In a room overlooking Yorkville in Toronto’s Hazelton Hotel, we met with boundary-pushing designer Jean Paul Gaultier to discuss two of his most iconic and enduring fragrances: Classique and Le Mâle. (The latter was created by now revered perfumer Francis Kurkdjian when he was just fresh out of school.) Here, five things we learned.

1. He didn’t set out to create an iconic scent.

“Not at all. It wasn’t on purpose,” says Gaultier. “I wanted only to make something that was different and I wanted it be tasty [i.e. addictive]—like with food, when you eat something, and you want to eat more, more, more.”

2. He originally wanted his debut fragrance to be unisex, but was advised against it.

My first idea was to make a perfume for men and women but I didn’t do it,” says Gaultier. “They told me, ‘If, for example, your perfume has no success, what can you do after?’ I [would have done] men and women scents at the same time.” In 1994, a year after the launch of Classique, Calvin Klein came out with CK One, a now hugely popular unisex scent.

3. He had a great admiration for Madonna (who famously wore his cone bra on her Blonde Ambition tour in 1990).

“I admired the music and the voice, but also herself, her look, her beauty, her way of acting and way of directing a set. I saw that and I wanted to work with her,” says Gaultier. “She knew very precisely [what she wanted]. She is a businesswoman at the same time as an artist. She has all the character.”

4. He finds inspiration in theatre and film as well as daily life.

“Beauty can be everywhere,” says Gaultier, who was inspired by a can of cat food and the cylindrical markings it left behind to create the packaging for Classique and Le Male. “I love the contrast of something very industrial like the can with the body [fragrance bottle],” he says.

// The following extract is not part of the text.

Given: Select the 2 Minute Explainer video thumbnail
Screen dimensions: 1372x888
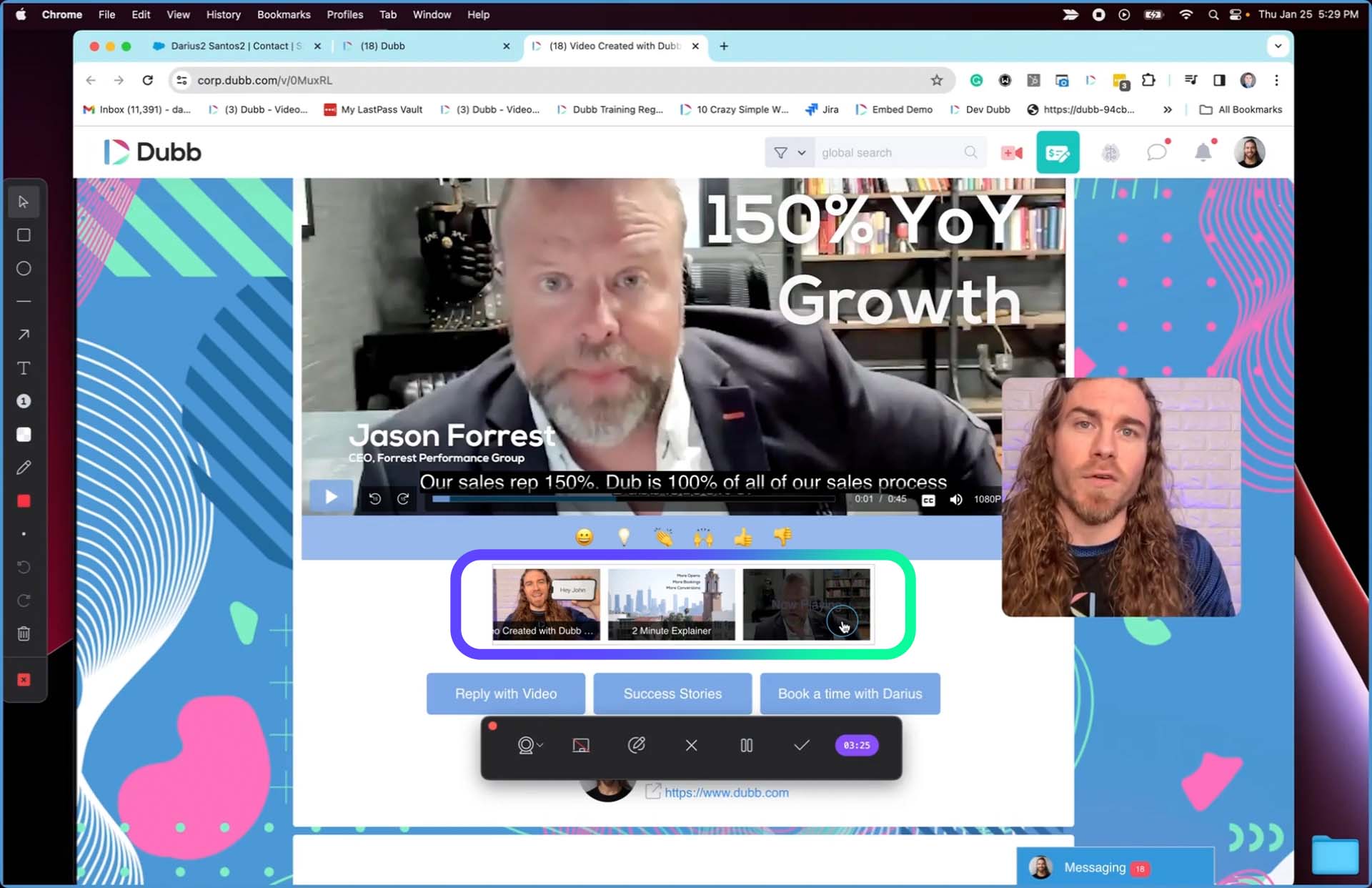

5. He isn’t done with fashion yet.

“I’m preparing something with fashion, but it’s a one-hour show. I’m working on it. It should come out next year,” says Gaultier. “In my collections, I presented them with cinematography. Even when I started, I was looking for the girls that were doing my collection to be like real girls—not like models. I like to show a different type of person. People that I am fascinated by, I like to show them as a character.”